**Exercise instructions:** Your response should be every line of the data, written out exactly.

Top of Material provided

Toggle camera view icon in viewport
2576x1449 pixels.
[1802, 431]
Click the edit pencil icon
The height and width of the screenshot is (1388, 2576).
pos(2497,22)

Bottom of Material provided

**Response box:**
Toggle camera view icon in viewport
2576x1449 pixels.
[1802, 431]
Click the edit pencil icon
The height and width of the screenshot is (1388, 2576).
pos(2497,22)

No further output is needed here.